Rechtbank Rotterdam, 22-01-2025, ECLI:NL:RBROT:2025:1036, 83/203472-23
Rechtbank Rotterdam, 22-01-2025, ECLI:NL:RBROT:2025:1036, 83/203472-23
Gegevens
- Instantie
- Rechtbank Rotterdam
- Datum uitspraak
- 22 januari 2025
- Datum publicatie
- 24 januari 2025
- Annotator
- ECLI
- ECLI:NL:RBROT:2025:1036
- Zaaknummer
- 83/203472-23
Inhoudsindicatie
Overweging over ontvankelijkheid officier van justitie ten aanzien van het gelijkheidsbeginsel. Officier van justitie deels niet-ontvankelijk gelet op de uitsluitingsgrond in artikel 69, vierde lid AWR. Vrijspraak voor het opstellen en gebruik maken van een vals geschrift.

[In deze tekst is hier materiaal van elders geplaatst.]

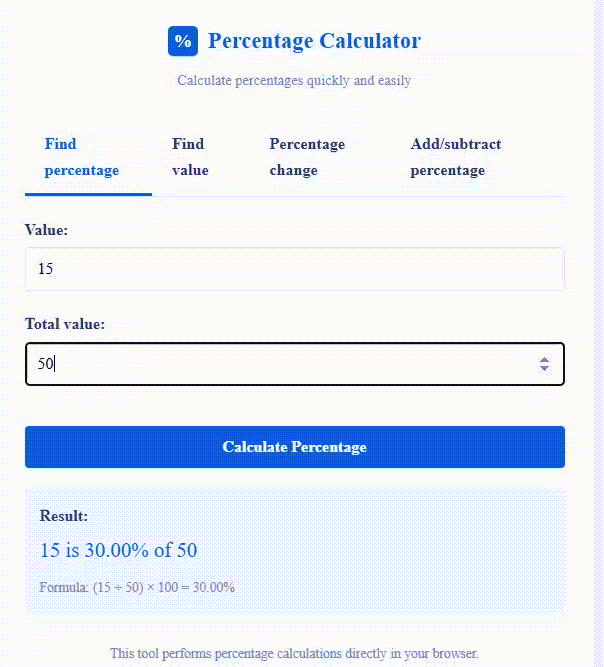The image size is (604, 667).
Task: Click the Total value: label
Action: click(65, 324)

Veroordeling van de verdachte voor het indienen van onjuiste belastingaangiften voor zijn cliënten als belastingplichtigen voor de jaren 2015, 2016 en 2017, gebaseerd op een brief met onjuiste gegevens, opgesteld door een andere adviseur. Oplegging van een voorwaardelijke taakstraf voor de duur van 80 uren met een proeftijd van 2 jaren, gelet op het tijdsverloop, de aard van de bewezenverklaring en het blanco strafblad van de verdachte.
Uitspraak
Team straf 1
Parketnummer: 83/203472-23
Datum uitspraak: 22 januari 2025
Tegenspraak
Vonnis van de rechtbank Rotterdam, meervoudige kamer voor strafzaken, in de zaak tegen de verdachte:
[verdachte] ,
geboren te [geboorteplaats] op [geboortedatum] 1945,
ingeschreven in de basisregistratie personen op het adres:
[adres] [postcode] [woonplaats] ,
raadsman mr. M.G. Eckhardt, advocaat te 's-Gravenhage.

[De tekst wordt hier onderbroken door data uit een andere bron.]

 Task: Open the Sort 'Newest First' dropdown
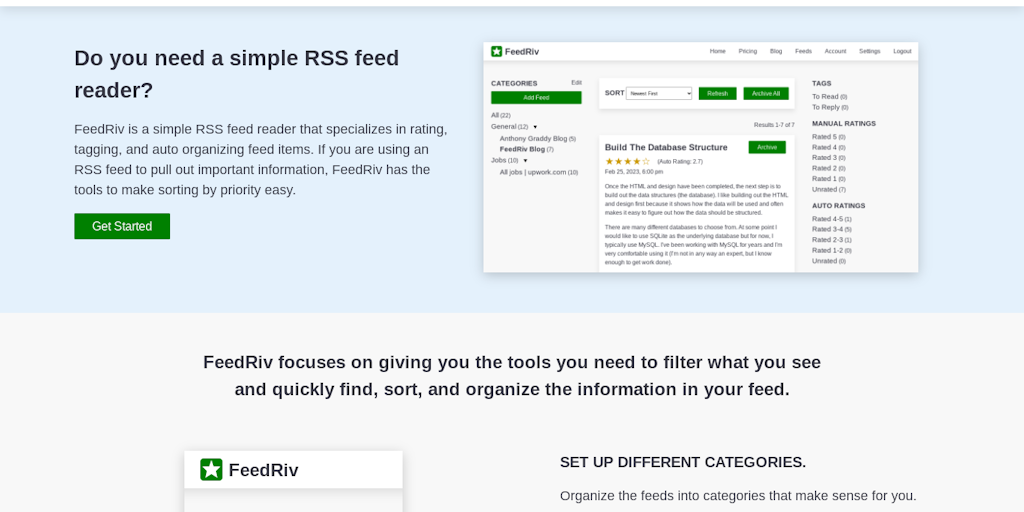[658, 93]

1 Onderzoek op de terechtzitting
Gelet is op het onderzoek op de terechtzitting van 11 december 2024 en 22 januari 2025.
2 Tenlastelegging
Aan de verdachte is ten laste gelegd hetgeen is vermeld in de dagvaarding. De tekst van de tenlastelegging is als bijlage I aan dit vonnis gehecht.
3 Eis officier van justitie
De officieren van justitie mrs. A.C. Schaafsma en V.E. Broeders (hierna: de officier van justitie) hebben gevorderd:
- -
-
bewezenverklaring van het onder 1 primair en 2 ten laste gelegde;
- -
-
veroordeling van de verdachte tot een beroepsverbod voor de duur van 5 jaren, inhoudende dat de verdachte geen belastingadviseur mag zijn.